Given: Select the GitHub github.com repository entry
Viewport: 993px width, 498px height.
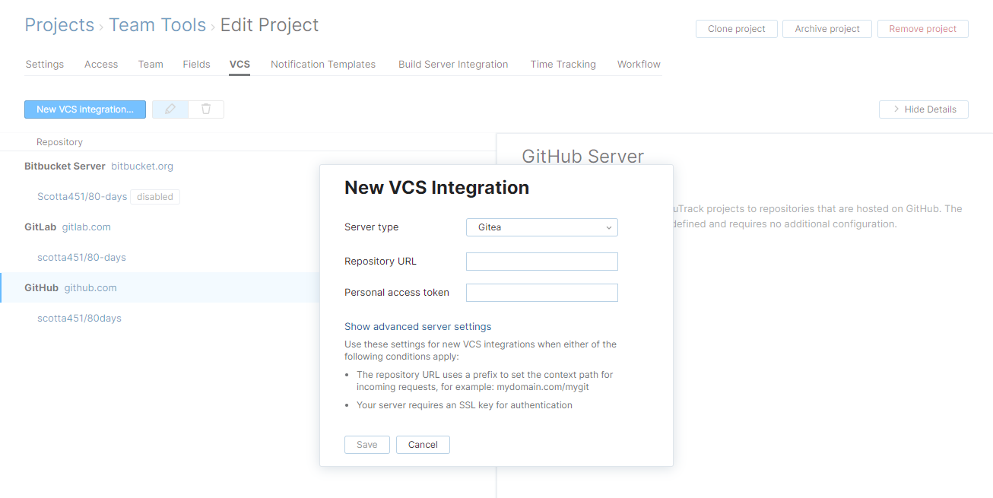Looking at the screenshot, I should tap(71, 287).
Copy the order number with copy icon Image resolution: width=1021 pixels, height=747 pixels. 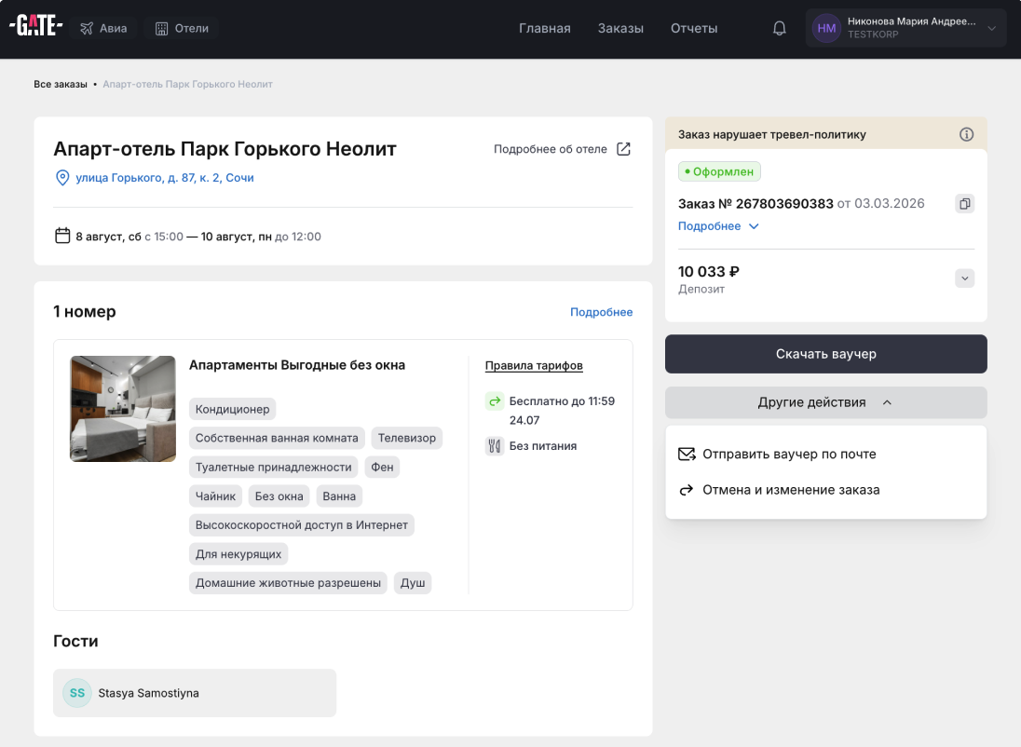pos(964,204)
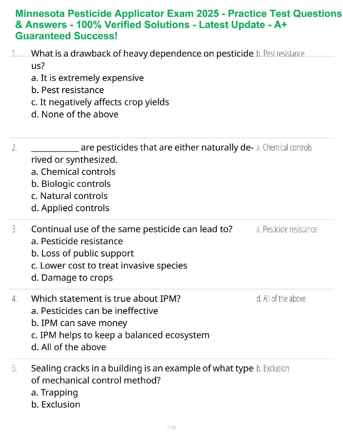
Task: Click the page number indicator at bottom
Action: click(x=171, y=428)
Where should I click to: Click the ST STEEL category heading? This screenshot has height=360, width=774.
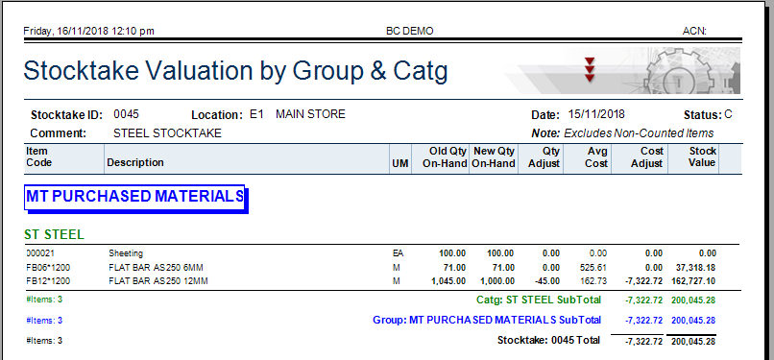(55, 235)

◆ ◆ ◆ ◆ ◆ ◆ ◆

-- Assignment --
Leave out the pictures, and write out exactly the lines from the line containing "Where should I" through the end of the records above.

-- Reply to the exercise --
Where should I click to: Click the ST STEEL category heading? This screenshot has height=360, width=774.
(55, 235)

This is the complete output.